Впрочем, все еще имелись разногласия по поводу мутаций. Дарвин основой эволюции считает изменчивость, а Мендель— стабильные и неделимые атомы наследственности. Если гены — это атомы биологии, то представление о том, что они могут меняться, выглядело таким же еретическим, как алхимия. Перелом произошел, когда первую индуцируемую мутацию удалось получить человеку настолько противоположному Гарроду и Менделю, что этодаже трудно себе представить. Рядом с почтенным доктором времен короля Эдуарда и монахом Святого Августина нам приходится поставить скандального и непоседливого Германа Джо Мюллера (Hermann Joe Muller). Как и многие блестящие, талантливые еврейские ученые, бежавшие из Германии в Америку в 1930-х годах, Мюллер пересекал в это же время Атлантический океан, только в другом направлении. Рожденный в Нью-Йорке сын хозяина мелкого магазина, торгующего металлическими деталями, он поступил на факультет генетики Колумбийского университета, но разошелся во взглядах со своим наставником, Морганом, и в 1920 году перевелся в Техасский университет. Ходили слухи о том, что причиной ссоры с блистательным Мюллером был антисемитизм Моргана. Но, скорее, всему виной стал несдержанный характер самого Мюллера.
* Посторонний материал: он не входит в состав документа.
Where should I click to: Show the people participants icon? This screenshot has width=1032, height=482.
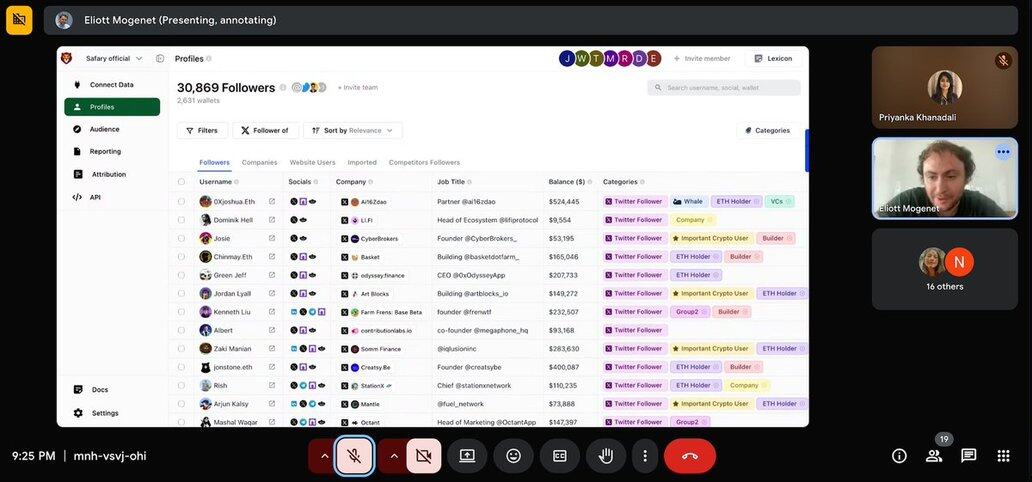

Величайшая заслуга Мюллера, получившего Нобелевскую премию, состоит в открытии мутагенеза. Здесь уместно упомянуть об Эрнесте Резерфорде (Ernest Rutherford), который несколькими годами ранее открыл превращения атомов и доказал, что термин «атом», что по-гречески означает неделимый, по сути своей неправильный. В 1926 году Мюллер спросил себя: «А действительно ли мутации настолько уникальные биологические процессы, что являются совершенно не управляемыми и не контролируемыми, как еще совсем недавно думали о превращениях химических атомов?».